#### EXERCISE
Give each record below again, without a single difference.

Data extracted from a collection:
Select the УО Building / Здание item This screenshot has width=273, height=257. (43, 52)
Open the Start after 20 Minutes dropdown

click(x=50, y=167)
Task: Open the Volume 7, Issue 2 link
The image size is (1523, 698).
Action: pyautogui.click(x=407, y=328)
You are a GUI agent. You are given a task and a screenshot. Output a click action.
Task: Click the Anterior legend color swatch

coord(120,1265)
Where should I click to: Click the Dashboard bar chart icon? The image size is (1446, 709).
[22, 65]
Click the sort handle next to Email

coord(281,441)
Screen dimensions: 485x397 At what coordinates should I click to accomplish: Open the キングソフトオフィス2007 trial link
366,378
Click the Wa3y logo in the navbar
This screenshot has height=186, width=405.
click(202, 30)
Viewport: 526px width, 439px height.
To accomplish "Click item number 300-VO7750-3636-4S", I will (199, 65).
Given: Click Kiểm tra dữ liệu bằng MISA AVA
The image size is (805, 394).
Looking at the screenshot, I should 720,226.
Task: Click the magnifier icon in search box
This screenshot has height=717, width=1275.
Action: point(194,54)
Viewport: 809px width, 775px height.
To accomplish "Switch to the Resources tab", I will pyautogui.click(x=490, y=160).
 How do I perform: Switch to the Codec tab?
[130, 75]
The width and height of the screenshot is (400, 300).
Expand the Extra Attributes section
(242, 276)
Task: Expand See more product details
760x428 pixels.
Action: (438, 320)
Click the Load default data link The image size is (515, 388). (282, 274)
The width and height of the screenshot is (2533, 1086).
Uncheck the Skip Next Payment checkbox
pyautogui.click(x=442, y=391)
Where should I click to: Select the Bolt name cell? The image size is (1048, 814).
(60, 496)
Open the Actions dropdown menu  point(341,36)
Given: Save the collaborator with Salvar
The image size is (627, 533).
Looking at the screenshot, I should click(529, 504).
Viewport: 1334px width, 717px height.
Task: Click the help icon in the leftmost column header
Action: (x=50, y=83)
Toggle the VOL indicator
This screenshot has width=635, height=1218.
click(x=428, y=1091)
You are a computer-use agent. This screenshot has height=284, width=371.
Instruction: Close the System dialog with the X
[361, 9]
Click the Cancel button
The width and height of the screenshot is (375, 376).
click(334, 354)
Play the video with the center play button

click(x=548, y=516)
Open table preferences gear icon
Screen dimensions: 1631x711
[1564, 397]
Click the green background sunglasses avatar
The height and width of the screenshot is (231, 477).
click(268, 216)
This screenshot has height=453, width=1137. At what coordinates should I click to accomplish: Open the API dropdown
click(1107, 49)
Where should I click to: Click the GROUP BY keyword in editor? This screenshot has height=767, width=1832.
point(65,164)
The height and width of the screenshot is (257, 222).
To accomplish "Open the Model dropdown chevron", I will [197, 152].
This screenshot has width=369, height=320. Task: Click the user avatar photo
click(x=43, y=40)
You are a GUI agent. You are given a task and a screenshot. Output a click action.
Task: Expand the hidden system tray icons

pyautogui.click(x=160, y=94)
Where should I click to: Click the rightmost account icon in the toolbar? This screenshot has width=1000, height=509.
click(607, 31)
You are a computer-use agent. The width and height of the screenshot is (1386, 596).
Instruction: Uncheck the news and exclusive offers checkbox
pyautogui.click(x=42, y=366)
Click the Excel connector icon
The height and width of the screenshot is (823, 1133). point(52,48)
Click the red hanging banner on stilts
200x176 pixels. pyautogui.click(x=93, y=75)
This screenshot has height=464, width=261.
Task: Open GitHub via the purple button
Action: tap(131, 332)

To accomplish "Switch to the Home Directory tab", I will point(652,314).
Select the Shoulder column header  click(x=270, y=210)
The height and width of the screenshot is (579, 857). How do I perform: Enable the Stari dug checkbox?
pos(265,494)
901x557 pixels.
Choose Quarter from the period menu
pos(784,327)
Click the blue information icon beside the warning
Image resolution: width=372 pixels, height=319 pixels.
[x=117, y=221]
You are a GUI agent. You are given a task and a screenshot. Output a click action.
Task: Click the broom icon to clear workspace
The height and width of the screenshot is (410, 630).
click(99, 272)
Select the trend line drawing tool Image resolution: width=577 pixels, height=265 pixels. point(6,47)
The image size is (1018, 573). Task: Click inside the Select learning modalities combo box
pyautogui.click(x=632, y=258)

#### EXERCISE RESPONSE
Select the УО Building / Здание item This screenshot has width=273, height=257. (43, 52)
Open the Start after 20 Minutes dropdown

click(x=50, y=167)
Task: Open the Volume 7, Issue 2 link
The image size is (1523, 698).
Action: pyautogui.click(x=407, y=328)
You are a GUI agent. You are given a task and a screenshot. Output a click action.
Task: Click the Anterior legend color swatch

coord(120,1265)
Where should I click to: Click the Dashboard bar chart icon? The image size is (1446, 709).
[22, 65]
Click the sort handle next to Email

coord(281,441)
Screen dimensions: 485x397 At what coordinates should I click to accomplish: Open the キングソフトオフィス2007 trial link
366,378
Click the Wa3y logo in the navbar
This screenshot has height=186, width=405.
click(202, 30)
Viewport: 526px width, 439px height.
To accomplish "Click item number 300-VO7750-3636-4S", I will (199, 65).
Given: Click Kiểm tra dữ liệu bằng MISA AVA
The image size is (805, 394).
Looking at the screenshot, I should 720,226.
Task: Click the magnifier icon in search box
This screenshot has height=717, width=1275.
Action: point(194,54)
Viewport: 809px width, 775px height.
To accomplish "Switch to the Resources tab", I will pyautogui.click(x=490, y=160).
 How do I perform: Switch to the Codec tab?
[130, 75]
The width and height of the screenshot is (400, 300).
Expand the Extra Attributes section
(242, 276)
Task: Expand See more product details
760x428 pixels.
Action: (438, 320)
Click the Load default data link The image size is (515, 388). (282, 274)
The width and height of the screenshot is (2533, 1086).
Uncheck the Skip Next Payment checkbox
pyautogui.click(x=442, y=391)
Where should I click to: Select the Bolt name cell? The image size is (1048, 814).
(60, 496)
Open the Actions dropdown menu  point(341,36)
Given: Save the collaborator with Salvar
The image size is (627, 533).
Looking at the screenshot, I should click(529, 504).
Viewport: 1334px width, 717px height.
Task: Click the help icon in the leftmost column header
Action: (x=50, y=83)
Toggle the VOL indicator
This screenshot has width=635, height=1218.
click(x=428, y=1091)
You are a computer-use agent. This screenshot has height=284, width=371.
Instruction: Close the System dialog with the X
[361, 9]
Click the Cancel button
The width and height of the screenshot is (375, 376).
click(334, 354)
Play the video with the center play button

click(x=548, y=516)
Open table preferences gear icon
Screen dimensions: 1631x711
[1564, 397]
Click the green background sunglasses avatar
The height and width of the screenshot is (231, 477).
click(268, 216)
This screenshot has height=453, width=1137. At what coordinates should I click to accomplish: Open the API dropdown
click(1107, 49)
Where should I click to: Click the GROUP BY keyword in editor? This screenshot has height=767, width=1832.
point(65,164)
The height and width of the screenshot is (257, 222).
To accomplish "Open the Model dropdown chevron", I will [197, 152].
This screenshot has width=369, height=320. Task: Click the user avatar photo
click(x=43, y=40)
You are a GUI agent. You are given a task and a screenshot. Output a click action.
Task: Expand the hidden system tray icons

pyautogui.click(x=160, y=94)
Where should I click to: Click the rightmost account icon in the toolbar? This screenshot has width=1000, height=509.
click(607, 31)
You are a computer-use agent. The width and height of the screenshot is (1386, 596).
Instruction: Uncheck the news and exclusive offers checkbox
pyautogui.click(x=42, y=366)
Click the Excel connector icon
The height and width of the screenshot is (823, 1133). point(52,48)
Click the red hanging banner on stilts
200x176 pixels. pyautogui.click(x=93, y=75)
This screenshot has height=464, width=261.
Task: Open GitHub via the purple button
Action: tap(131, 332)

To accomplish "Switch to the Home Directory tab", I will point(652,314).
Select the Shoulder column header  click(x=270, y=210)
The height and width of the screenshot is (579, 857). How do I perform: Enable the Stari dug checkbox?
pos(265,494)
901x557 pixels.
Choose Quarter from the period menu
pos(784,327)
Click the blue information icon beside the warning
Image resolution: width=372 pixels, height=319 pixels.
[x=117, y=221]
You are a GUI agent. You are given a task and a screenshot. Output a click action.
Task: Click the broom icon to clear workspace
The height and width of the screenshot is (410, 630).
click(99, 272)
Select the trend line drawing tool Image resolution: width=577 pixels, height=265 pixels. point(6,47)
The image size is (1018, 573). Task: Click inside the Select learning modalities combo box
pyautogui.click(x=632, y=258)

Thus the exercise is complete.